The new competence marketplace became an attractive benefit for Skandia Sweden employees leading the company to see if other companies would be interested in this new product. To explore this prospect Skandia launched Netline a company charged with developing Skandia’s competence and knowledge management products and services. Today over 200 000 Swedish employees have access to a competence marketplace through their company. Netline is developing these KM and competence products for the USA and other countries.
Having invested in the creation of the Navigator concept Dolphin system and competence account/marketplace Skandia’s management was interested in knowing if employees valued these programmes. In the late 1990s Skandia’s global HR unit began developing a web-based employee survey. While employee surveys are certainly not new the Skandia approach which it called Navigator Insight was a key addition to the navigator concept.
The navigator concept and Dolphin system linked strategy and tactics and identified action plans and the performance metrics to judge those plans.

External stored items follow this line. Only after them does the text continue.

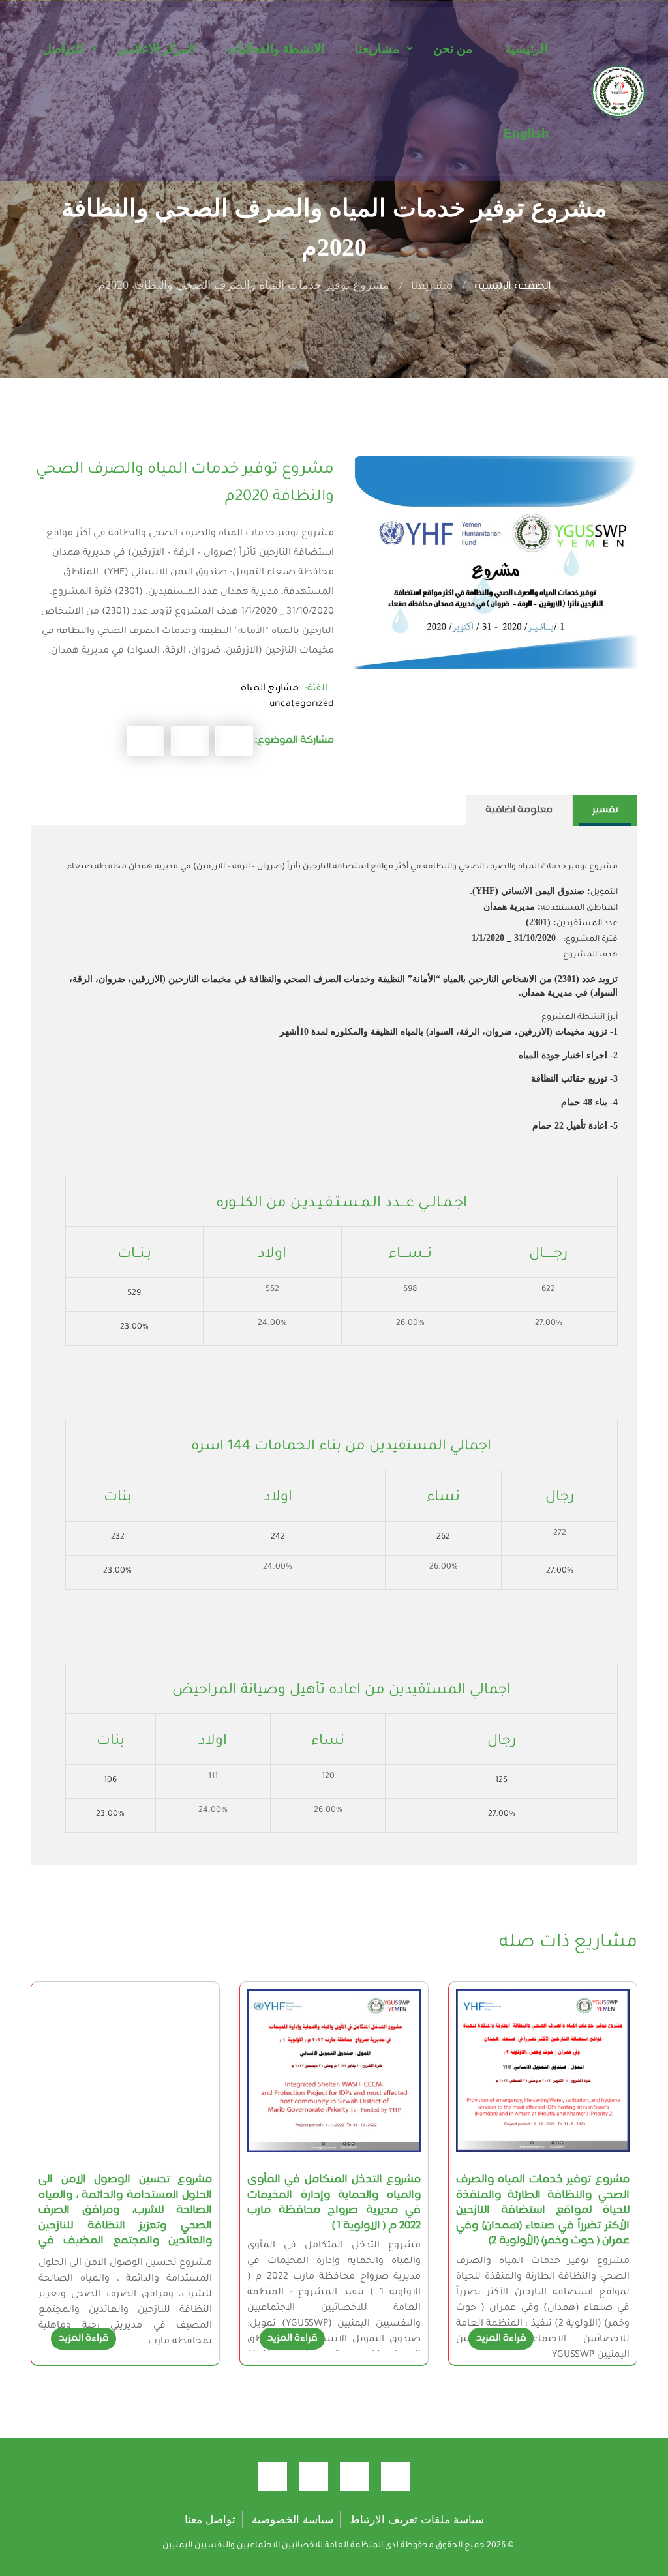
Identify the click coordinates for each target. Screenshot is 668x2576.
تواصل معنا (210, 2519)
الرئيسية (526, 48)
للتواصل (63, 48)
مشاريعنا (377, 48)
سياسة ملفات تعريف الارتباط (417, 2519)
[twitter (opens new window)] (354, 2476)
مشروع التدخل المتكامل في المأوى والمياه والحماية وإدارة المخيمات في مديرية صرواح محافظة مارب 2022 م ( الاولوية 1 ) (334, 2203)
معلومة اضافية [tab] (519, 810)
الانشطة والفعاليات (275, 48)
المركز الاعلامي (156, 48)
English (526, 133)
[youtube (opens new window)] (313, 2476)
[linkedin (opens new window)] (272, 2476)
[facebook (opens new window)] (395, 2476)
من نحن (452, 48)
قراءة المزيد (501, 2338)
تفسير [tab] (605, 810)
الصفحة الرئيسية (512, 286)
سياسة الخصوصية (292, 2519)
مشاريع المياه (270, 688)
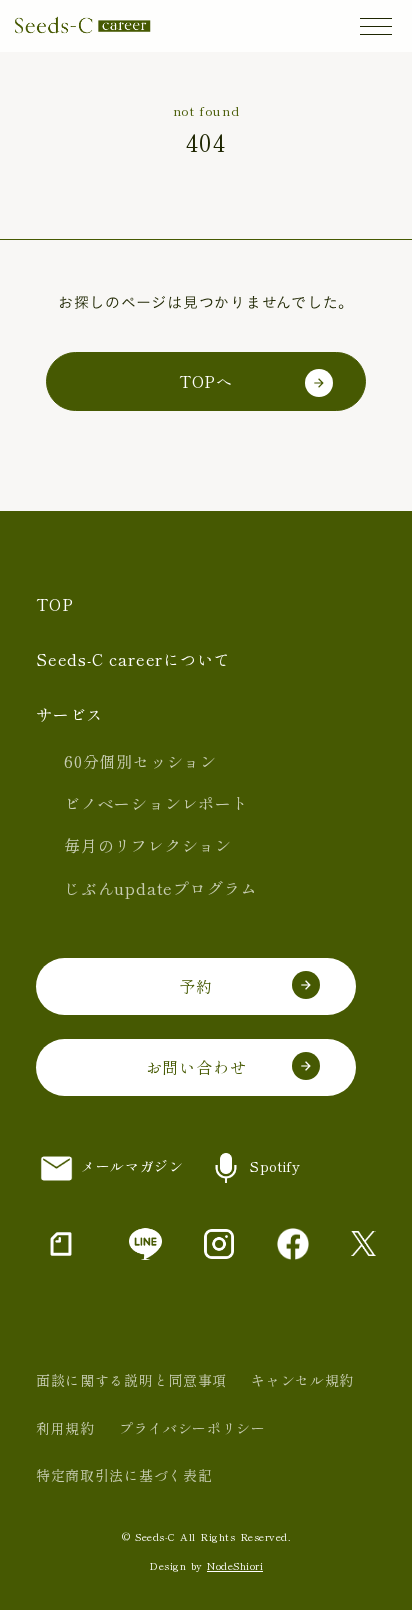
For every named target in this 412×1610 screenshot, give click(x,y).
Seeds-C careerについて (133, 659)
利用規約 (65, 1428)
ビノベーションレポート (156, 803)
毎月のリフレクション (148, 845)
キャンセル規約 (302, 1380)
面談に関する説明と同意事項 (131, 1380)
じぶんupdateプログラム (160, 888)
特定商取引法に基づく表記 (124, 1475)
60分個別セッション (140, 761)
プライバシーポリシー (192, 1428)
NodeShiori (235, 1565)
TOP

However it lacked a way to systematically capture and record how employees viewed the company and its culture. This softer qualitative assessment would provide crucial feedback to Skandia that the more goal-oriented metrics might overlook. For example the unbalancing of employee work/family life might have been caught earlier had there been a way to get feedback before it appeared in the form of increased staff turnover.
Navigator Insight was designed to address this shortcoming. By supplying an initial starting point of 200 tested questions and allowing any local user to create their own unique set of questions Navigator Insight provides a fast way to assess how Skandia’s employees feel. The standard questions allow the company to compare the different operating units.
More importantly Navigator Insight was designed to integrate directly into Dolphin and as a result the feedback can be included in the company’s strategic business planning system.
Putting it all together
Skandia began working with intellectual capital and competency development because it saw an untapped source of competitive advantage. Over the last decade it has developed a series of innovative solutions to help it better manage its intangible assets.
The navigator concept and its approach led to the realisation that allocating resources to develop employee competence could be directly linked to strategic and tactical goals and also that the company’s strategic ROI could be tracked as it improved its intellectual capital management.
However the emphasis on developing employees led to the formation of new challenges. The competence account and marketplace make it easier and more effective for employees to take responsibility for their continuing development while Navigator Insight gives the employees a tool to directly comment on the company’s efforts.
Skandia has begun to understand how these separate pieces come together to form a coherent framework for future development. And it has realised its business goal of converting intellectual capital (the knowledge its employees bring and generate while working) into structural capital (new benefits and solutions to improve its employees) and then into financial capital (through the creation of Netline). But most importantly Skandia continues to develop new approaches and improvements because it knows that resting on past accomplishments is the surest way to lose the future.